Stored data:
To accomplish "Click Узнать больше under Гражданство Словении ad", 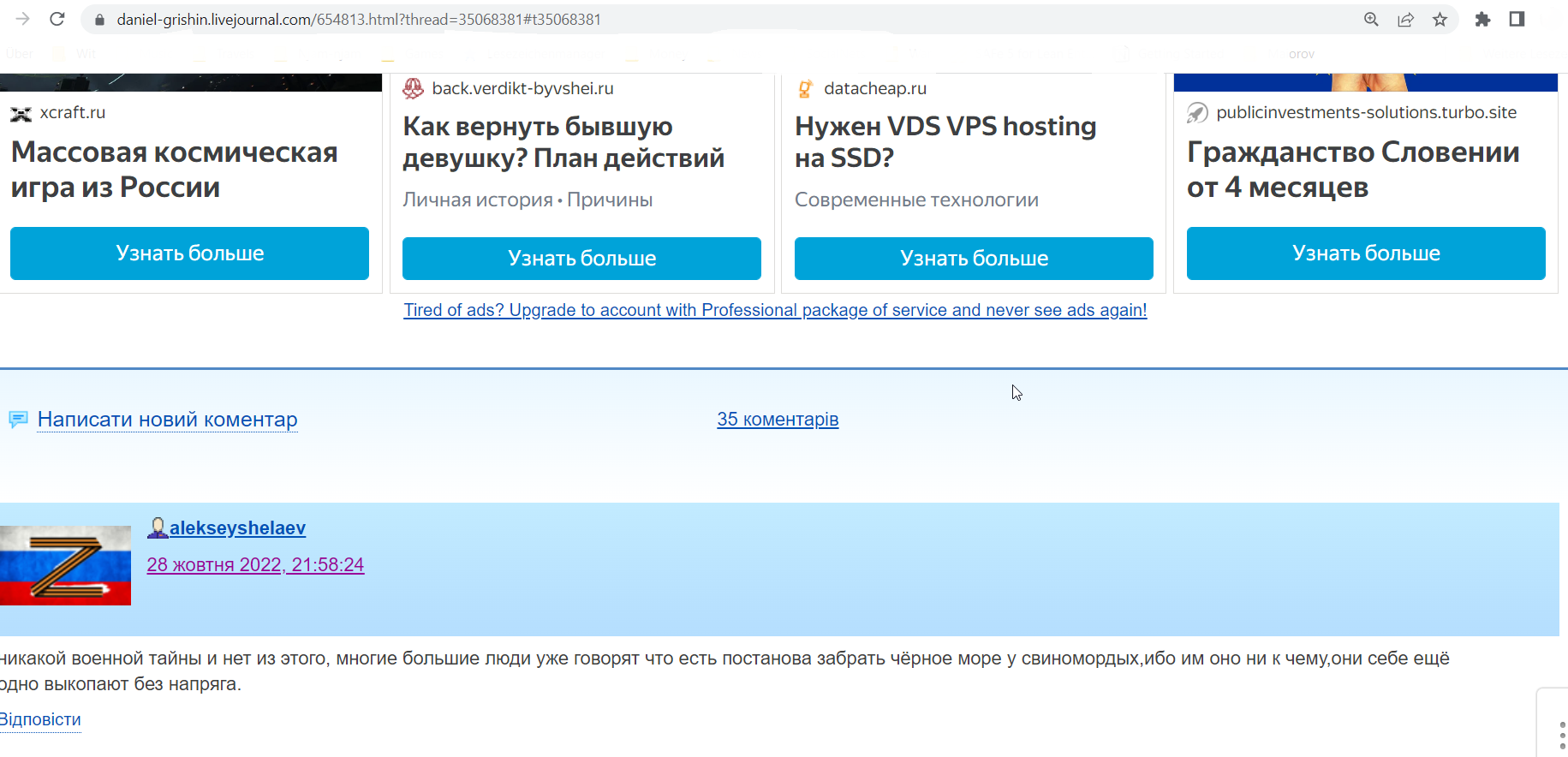I will pos(1366,253).
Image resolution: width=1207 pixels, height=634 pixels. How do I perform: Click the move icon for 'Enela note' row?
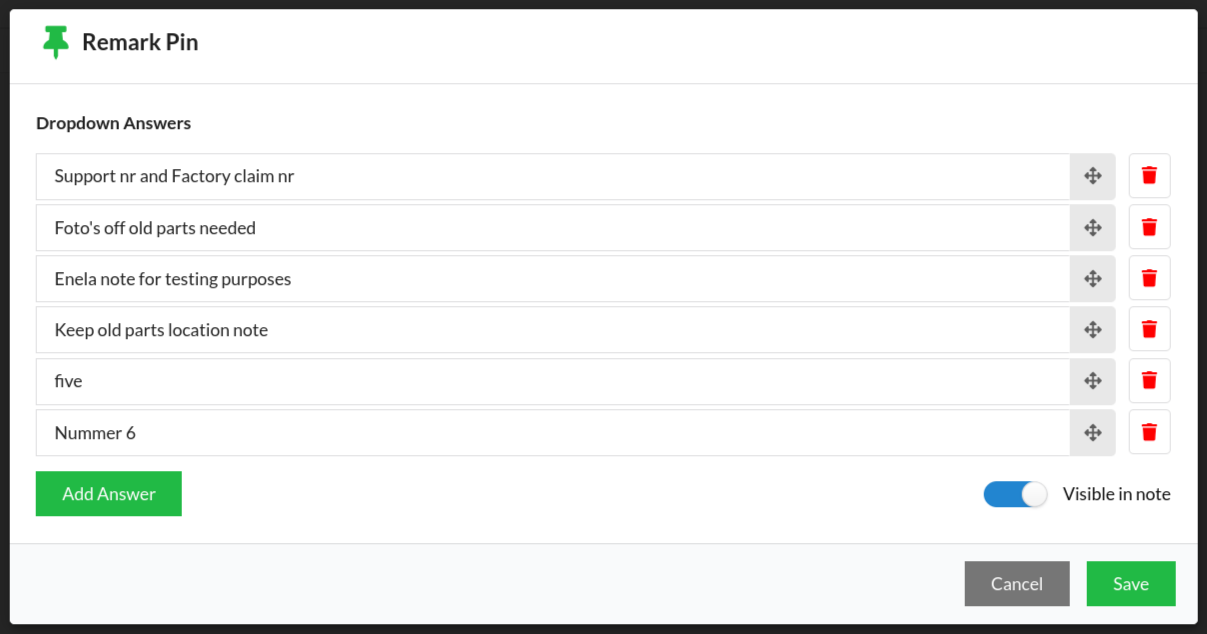coord(1092,278)
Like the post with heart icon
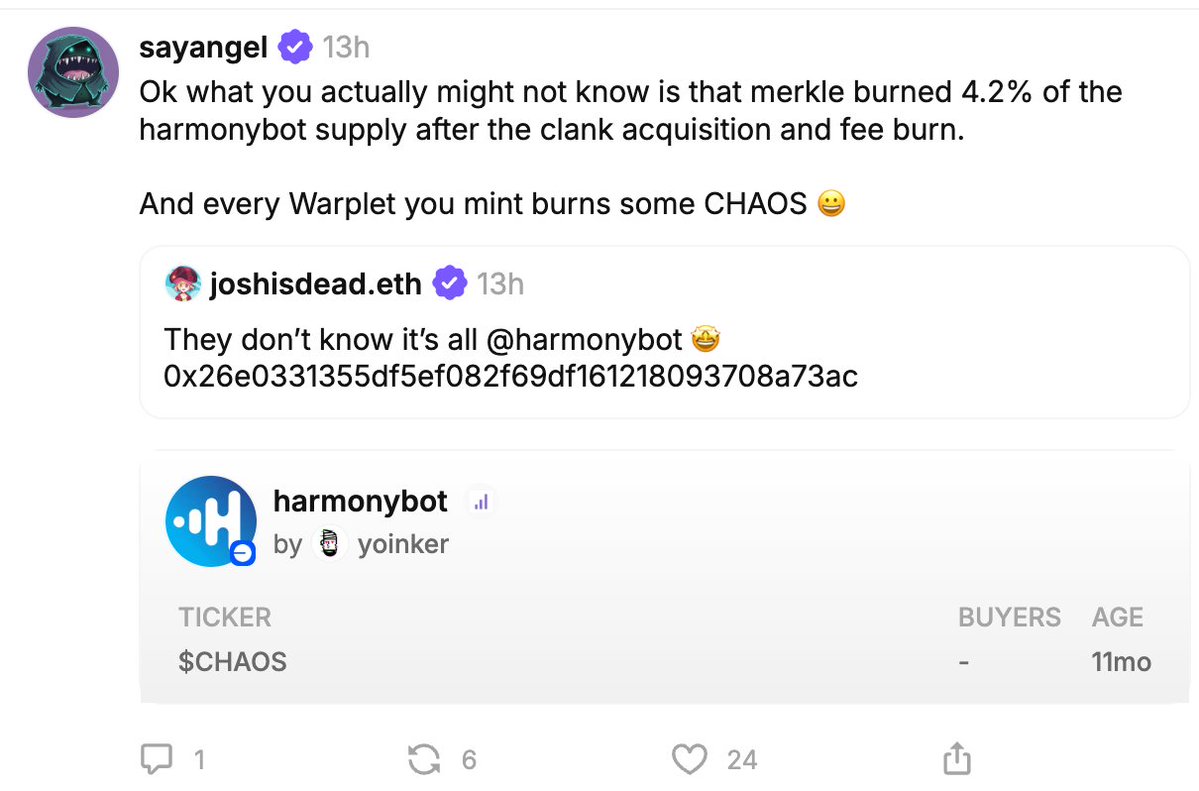The image size is (1199, 791). click(x=688, y=760)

DIRECTIONS -> Leave the pictures out and restate exactly the lines from the one that has "Image resolution: width=1207" through the final line of the entries above, both ends included.

SOLVED EXERCISE ->
Image resolution: width=1207 pixels, height=634 pixels. How do I perform: Click the move icon for 'Enela note' row?
coord(1092,278)
Like the post with heart icon
The image size is (1199, 791). click(x=688, y=760)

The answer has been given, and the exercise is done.